Exercise: With pictures left out, output exactly the lines from the line holding "Task: Click the WeChat share icon" through the end of the data, both included.

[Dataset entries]
<<<<

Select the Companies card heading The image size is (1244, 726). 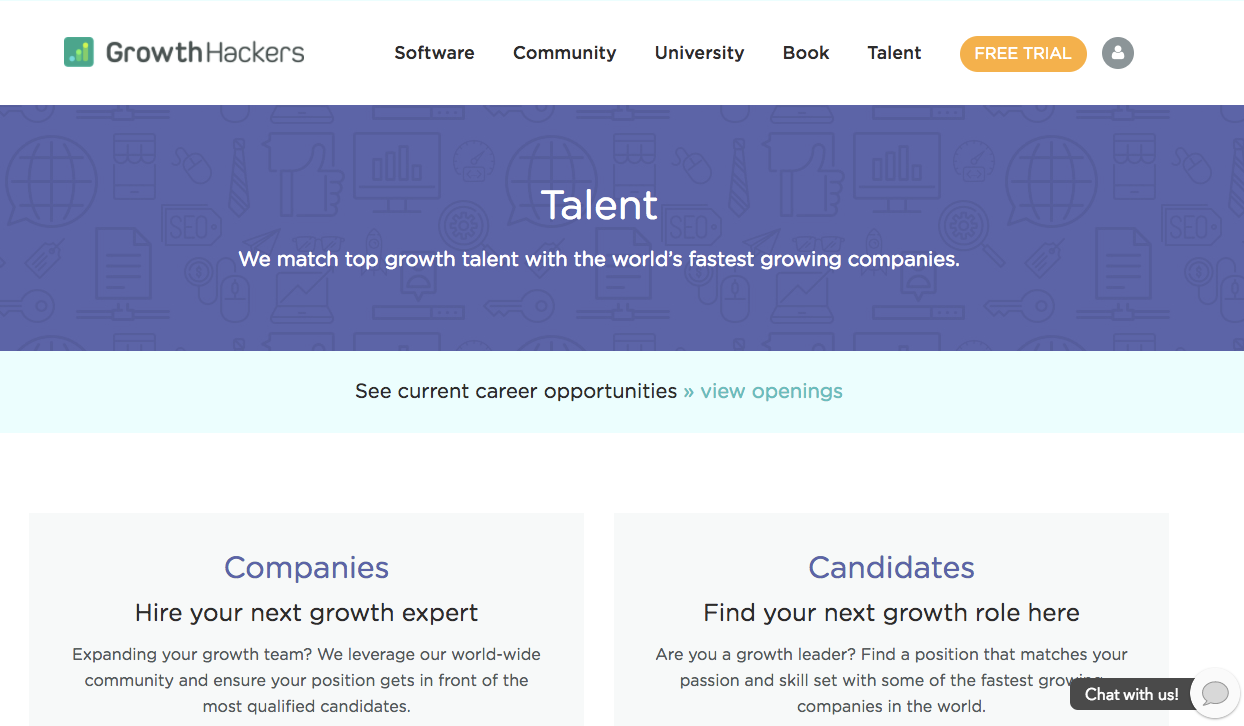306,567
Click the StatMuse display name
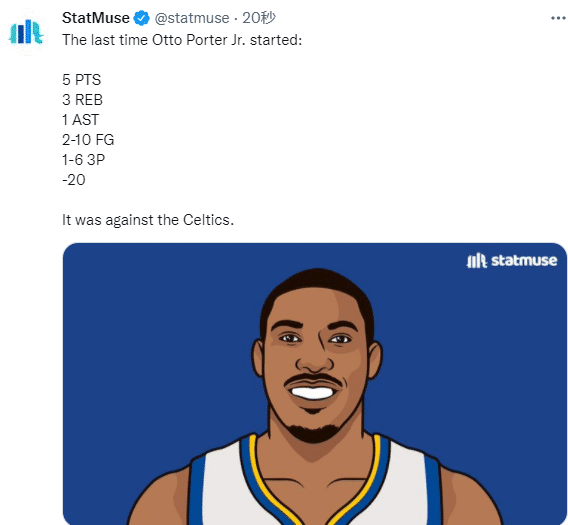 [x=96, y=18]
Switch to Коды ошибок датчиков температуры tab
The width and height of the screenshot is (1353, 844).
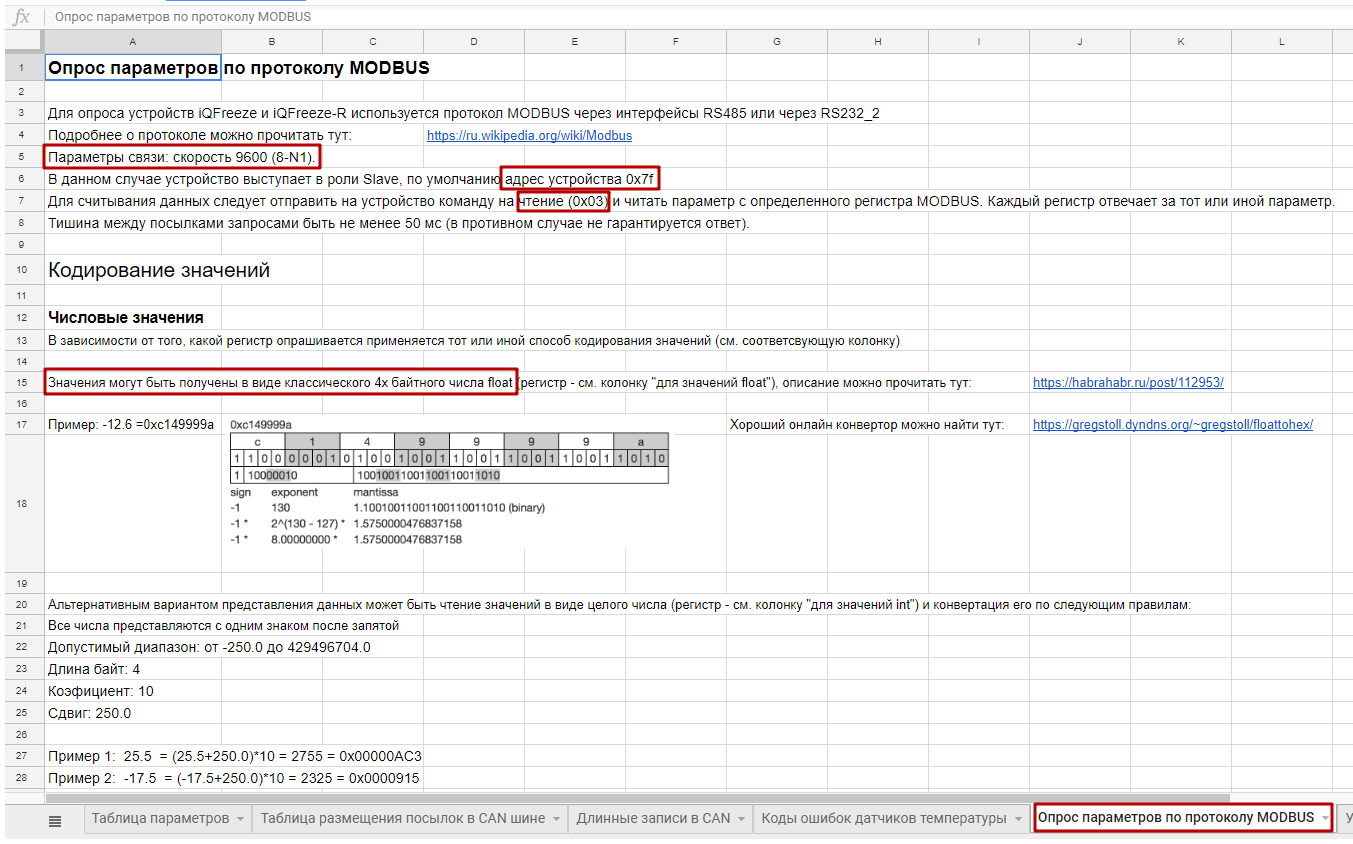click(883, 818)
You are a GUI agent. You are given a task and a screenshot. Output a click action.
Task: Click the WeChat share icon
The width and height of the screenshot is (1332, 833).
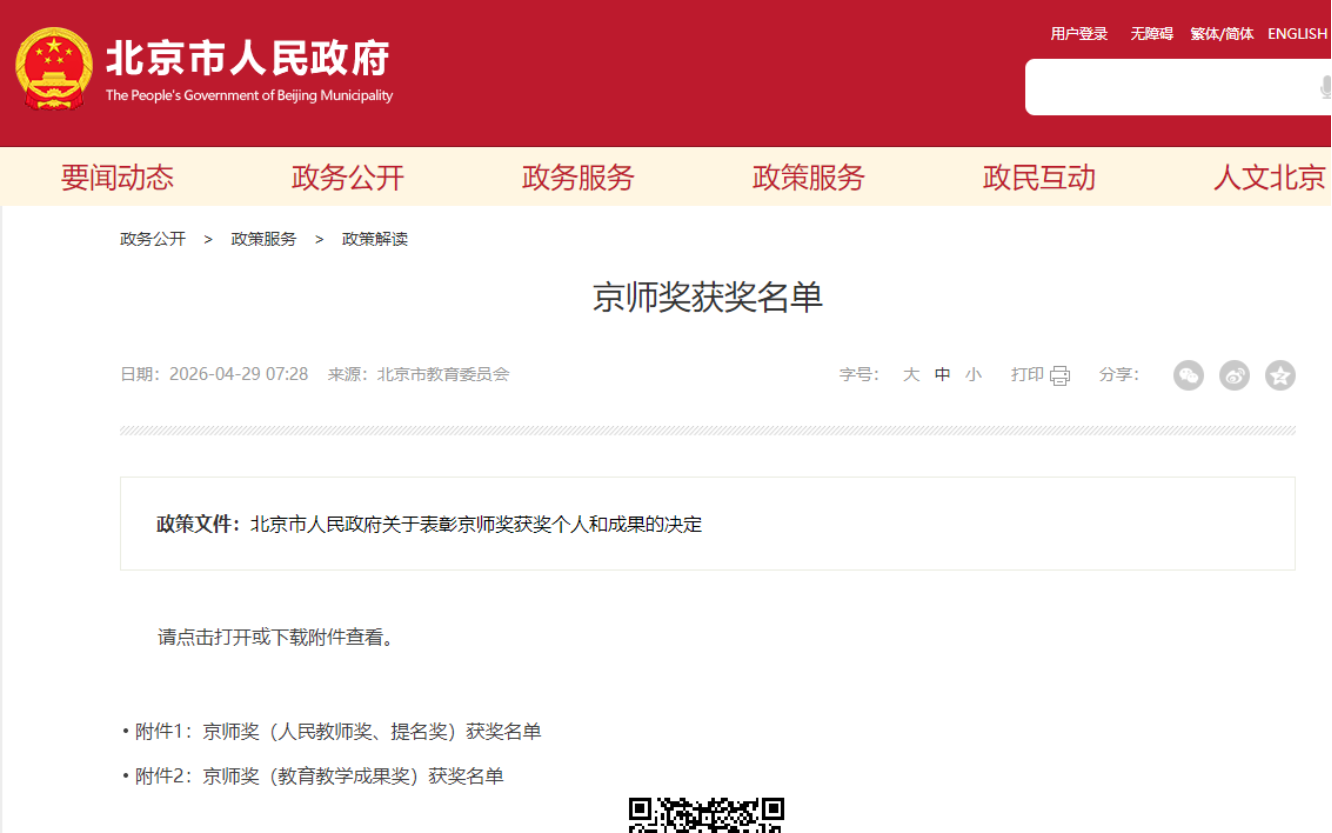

>>>>

Response below:
Task: Click the WeChat share icon
The width and height of the screenshot is (1332, 833).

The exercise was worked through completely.